» Required tasks
[a] Print the passage about TechWorks from "Our four pillar" to "such as TAIBOM.", word for word.
[b] For each statement, say yes or no according to the passage about TechWorks, and quote the words that decide it: (i) TAIBOM is funded by UKRI. (ii) TechWorks runs three pillar communities. (iii) NMI is the community for semiconductor design.
[c] Go on with the passage about TechWorks, starting after its last sentence.
*** Opening Passage provided ***
What TechWorks does and why it matters

TechWorks is a not‑for‑profit industry association focused on encouraging and facilitating innovation and collaboration across the deep tech ecosystem. Our mission is to help the UK build on, and enhance, its reputation as a leading location to start and scale deep tech businesses.

Our role and activities

  • Cross-industry collaboration and thought leadership
  • Sector analysis and horizon scanning for standards and regulation
  • Research strategy, advocacy and project delivery
  • Influencing standards and best practice development

Within TechWorks we run four pillar communities and a number of Special Interest groups and projects. These communities bring together leaders in innovation, engineering, product and business—helping us to both inform government and to translate standards development into practical, usable guidance for members.

Our four pillar communities

  • DESN: semiconductor design (design tools, verification, silicon IP)
  • NMI: silicon manufacture (fabrication, packaging, test)
  • AESIN: automotive electronics and related applications (EVs, autonomy, cross-industry reuse)
  • IoT Security Foundation: product-focused cybersecurity and broader cyber practice

These communities interact, form special interest groups (for example, automotive electronics), and contribute to cross-cutting projects such as TAIBOM.

The Trustable AI Bill of Materials (TAIBOM) project

TAIBOM is a UKRI-funded project that extends the concept of an SBOM into the AI space: it covers software components but also addresses data provenance, training data integrity, and the cybersecurity of inferencing systems. The goal is to produce a practical framework that supports trustworthy AI across industry.

What TAIBOM covers

  • Software Bill of Materials (SBOM) for code and dependencies
  • Data provenance and lineage: what data was used to train models?
  • Data integrity: assessing and documenting the quality of training datasets
  • Inferencing system security: how models are deployed and protected at inference time

Project partners

  • Nquiring Minds
  • Copper Horse
  • University of Oxford
  • BSI (British Standards Institution)
  • BAE Systems
  • TechWorks as industry intermediary and contributor

TechWorks contributes by bringing our membership’s practical experience into the project, through working groups, critique and guidance, ensuring the outputs are relevant to a wide range of deep-tech organisations.

How TechWorks members feed into standards and practice

Our membership includes leading companies across the stack – chip designers, manufacturers, automotive electronics and cybersecurity practitioners. Examples include ARM, NXP, and others who regularly engage in our working groups and projects.
*** Closing Passage provided ***
*** Opening Stored data ***
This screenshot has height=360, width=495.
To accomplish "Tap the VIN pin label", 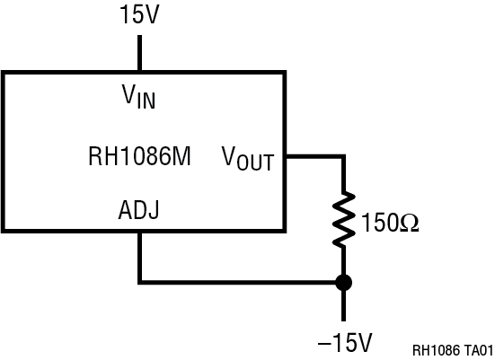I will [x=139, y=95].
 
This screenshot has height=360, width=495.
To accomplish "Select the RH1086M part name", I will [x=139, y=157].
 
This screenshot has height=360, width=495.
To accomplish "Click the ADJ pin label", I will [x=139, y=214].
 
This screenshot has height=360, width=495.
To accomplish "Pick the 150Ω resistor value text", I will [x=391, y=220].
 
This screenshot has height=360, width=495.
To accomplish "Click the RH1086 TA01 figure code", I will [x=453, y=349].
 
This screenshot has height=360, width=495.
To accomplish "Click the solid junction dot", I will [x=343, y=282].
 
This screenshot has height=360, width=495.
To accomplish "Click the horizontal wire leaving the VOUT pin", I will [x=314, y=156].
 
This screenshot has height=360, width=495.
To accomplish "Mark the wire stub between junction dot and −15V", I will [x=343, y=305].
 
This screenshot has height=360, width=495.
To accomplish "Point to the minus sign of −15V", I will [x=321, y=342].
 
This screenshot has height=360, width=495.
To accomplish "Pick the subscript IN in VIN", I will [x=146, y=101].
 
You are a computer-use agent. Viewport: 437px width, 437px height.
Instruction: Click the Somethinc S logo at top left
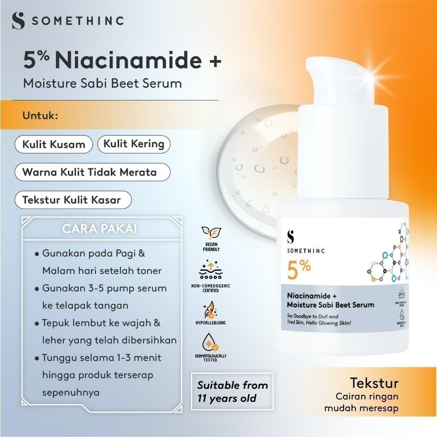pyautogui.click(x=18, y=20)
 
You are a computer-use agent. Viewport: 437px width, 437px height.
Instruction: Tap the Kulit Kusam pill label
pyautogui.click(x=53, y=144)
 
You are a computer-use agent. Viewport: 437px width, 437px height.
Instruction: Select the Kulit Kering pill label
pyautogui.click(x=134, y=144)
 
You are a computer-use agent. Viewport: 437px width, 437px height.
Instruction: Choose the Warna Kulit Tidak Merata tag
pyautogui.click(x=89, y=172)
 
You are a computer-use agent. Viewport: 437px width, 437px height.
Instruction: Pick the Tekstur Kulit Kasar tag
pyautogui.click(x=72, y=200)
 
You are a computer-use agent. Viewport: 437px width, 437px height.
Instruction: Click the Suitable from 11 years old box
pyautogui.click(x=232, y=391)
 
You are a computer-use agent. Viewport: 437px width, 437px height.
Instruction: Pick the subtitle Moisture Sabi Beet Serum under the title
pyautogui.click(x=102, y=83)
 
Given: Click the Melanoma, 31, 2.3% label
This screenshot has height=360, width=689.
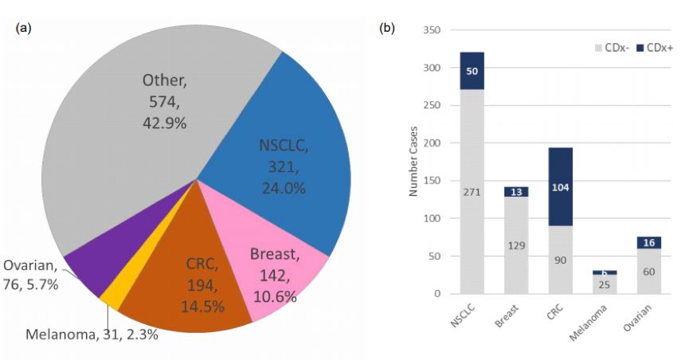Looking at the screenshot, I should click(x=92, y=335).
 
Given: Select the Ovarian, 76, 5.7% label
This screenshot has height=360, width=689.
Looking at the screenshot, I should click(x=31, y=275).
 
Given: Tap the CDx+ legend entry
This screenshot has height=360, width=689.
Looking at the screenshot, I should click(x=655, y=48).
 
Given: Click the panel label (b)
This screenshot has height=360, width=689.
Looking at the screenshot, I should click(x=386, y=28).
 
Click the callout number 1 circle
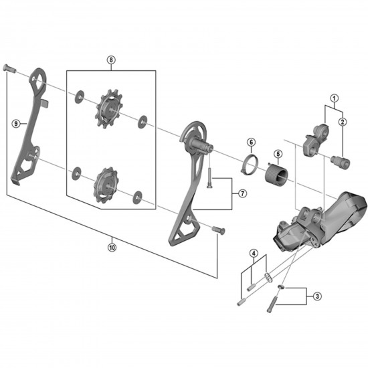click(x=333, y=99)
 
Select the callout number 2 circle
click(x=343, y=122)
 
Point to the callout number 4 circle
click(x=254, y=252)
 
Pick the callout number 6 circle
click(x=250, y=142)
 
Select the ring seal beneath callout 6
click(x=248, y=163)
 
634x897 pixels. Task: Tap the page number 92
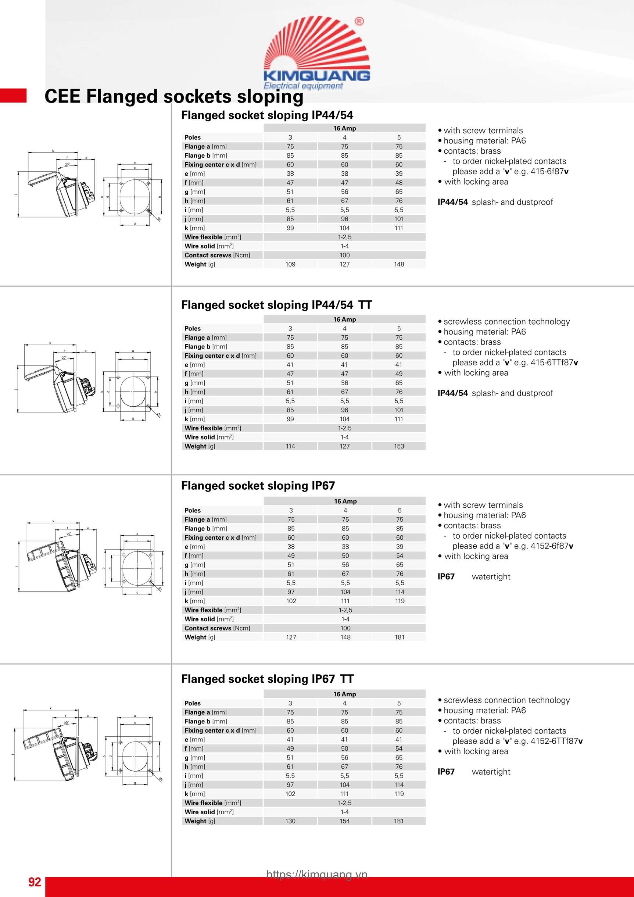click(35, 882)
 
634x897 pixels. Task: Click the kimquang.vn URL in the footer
*** Closing Stored data ***
» Answers to the exercise
[a]
Our four pillar communities

  • DESN: semiconductor design (design tools, verification, silicon IP)
  • NMI: silicon manufacture (fabrication, packaging, test)
  • AESIN: automotive electronics and related applications (EVs, autonomy, cross-industry reuse)
  • IoT Security Foundation: product-focused cybersecurity and broader cyber practice

These communities interact, form special interest groups (for example, automotive electronics), and contribute to cross-cutting projects such as TAIBOM.

[b]
(i) Yes: "TAIBOM is a UKRI-funded project"
(ii) No: "Within TechWorks we run four pillar communities"
(iii) No: "NMI: silicon manufacture (fabrication, packaging, test)"

[c]
Through these groups we surface real-world requirements, test proposed approaches and feed back into standards development organisations like BSI. That two‑way connection helps ensure standards are implementable and aligned with business needs.

Practical steps for UK businesses

If you’re responsible for technology, product or compliance, here are sensible next steps:

  1. Start inventorying your software components and dependencies & begin building SBOMs now rather than waiting for regulation.
  2. Map data flows and document data provenance for training and validation sets.
  3. Assess inferencing security: how are models served, who can access them, and how are inputs and outputs protected?
  4. Engage with industry groups and standards bodies to help shape practical guidance – participation speeds adoption and influence.
  5. Look for collaborative projects (like TAIBOM) that can provide frameworks and tools you can adopt early.

Conclusion

SBOMs are a foundational element for system integrity, but for AI we need to go further – documenting data provenance, ensuring data integrity and securing inferencing pipelines. Regulatory pressure from the US and EU makes this a priority for UK businesses, not just a best practice.

At TechWorks we aim to convene expertise across AI, semiconductor design, manufacturing, automotive electronics and IoT security so that the UK’s deep tech ecosystem can respond to these challenges coherently and competitively. If you’re building or deploying AI systems, now is the time to get serious about SBOMs and to engage in collaborative initiatives like TAIBOM that are shaping what “trustable AI” will mean in practice.